## Work to complete
Transcribe every line from the one containing "Image resolution: width=472" through the end of the records below, exactly, but not the pictures.

## Supplied data
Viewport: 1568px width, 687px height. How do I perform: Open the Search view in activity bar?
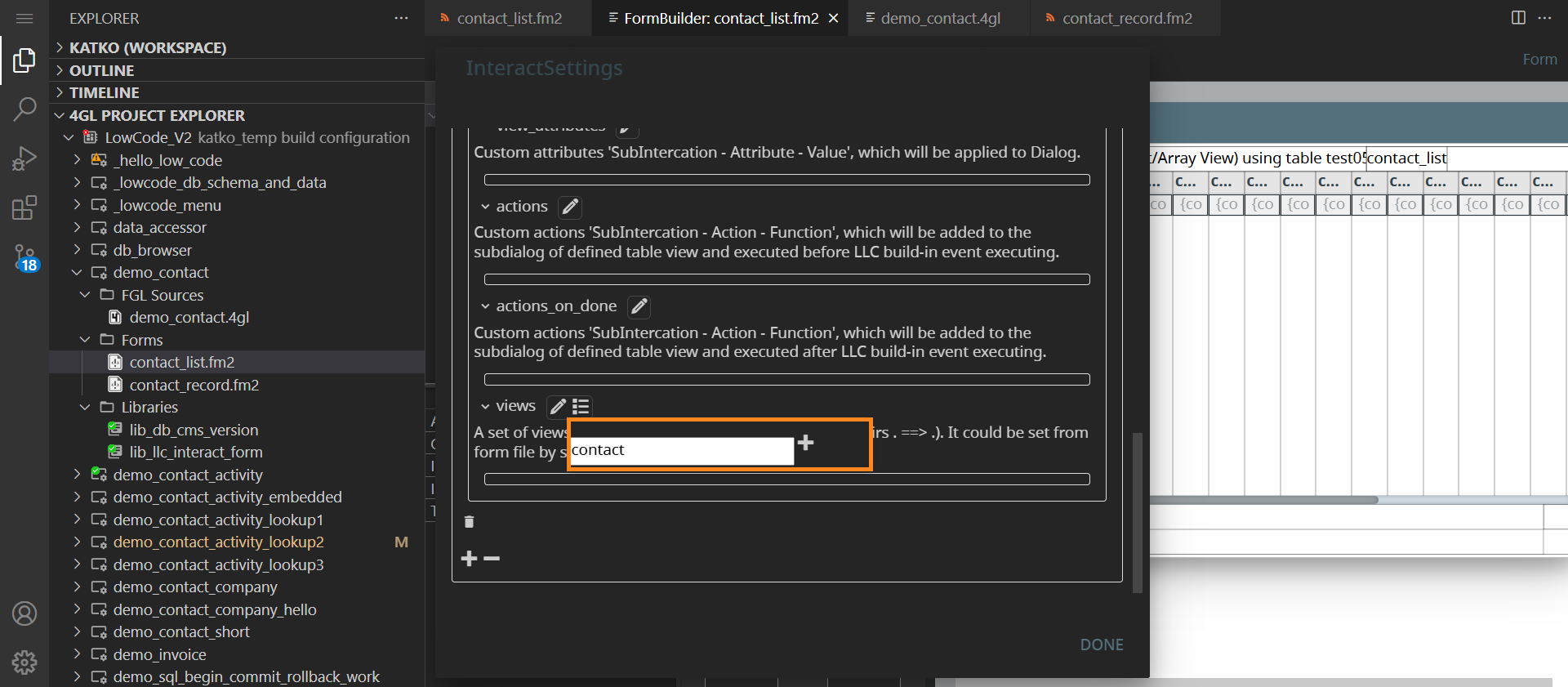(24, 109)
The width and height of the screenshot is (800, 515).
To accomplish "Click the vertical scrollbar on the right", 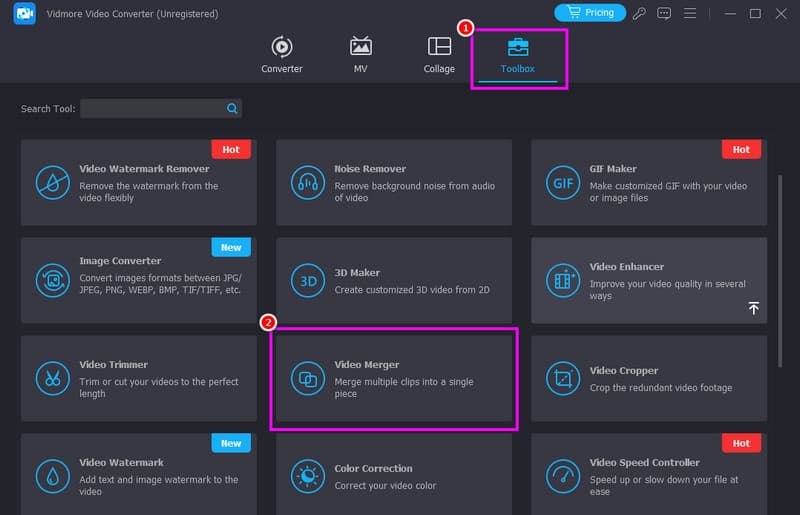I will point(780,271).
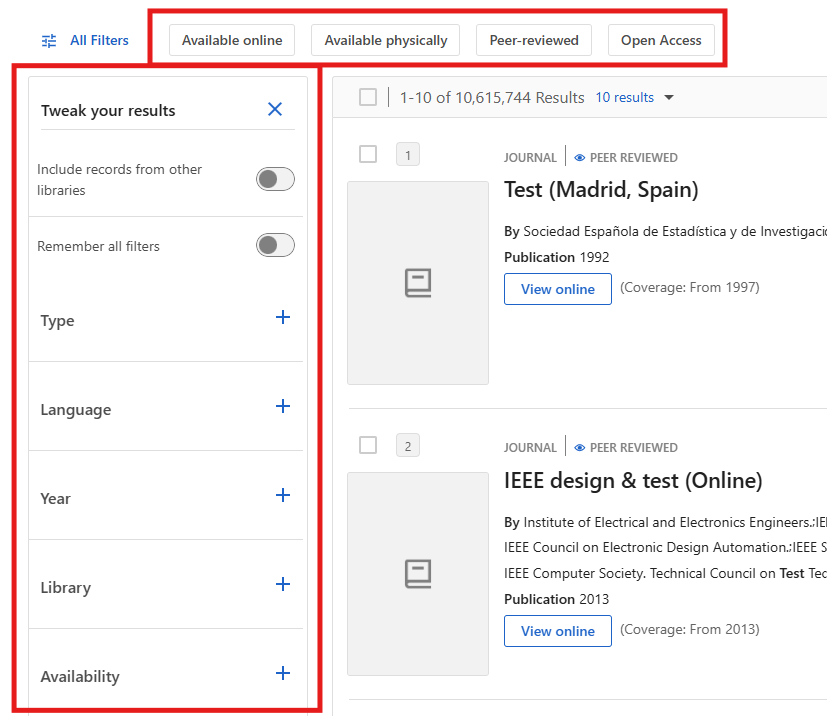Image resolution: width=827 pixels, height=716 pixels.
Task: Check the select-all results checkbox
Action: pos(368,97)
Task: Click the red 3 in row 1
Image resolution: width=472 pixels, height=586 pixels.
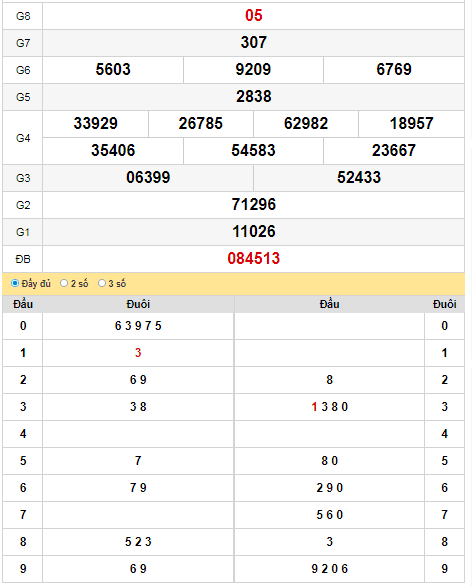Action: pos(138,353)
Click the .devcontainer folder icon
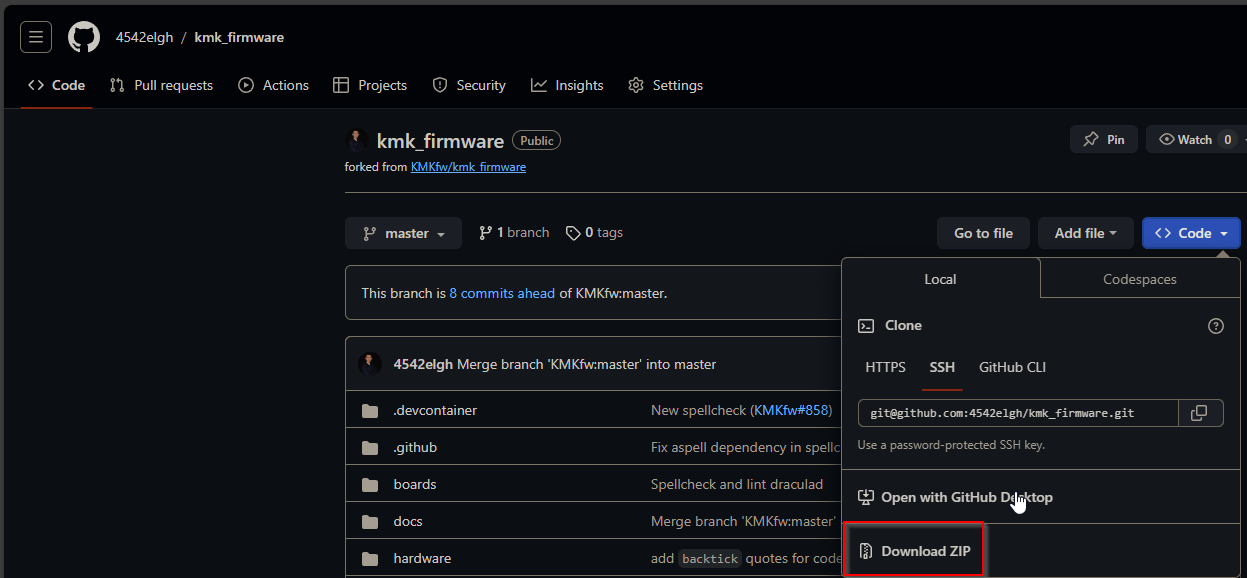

## Written response
Image resolution: width=472 pixels, height=586 pixels.
Action: pos(138,353)
Click the .devcontainer folder icon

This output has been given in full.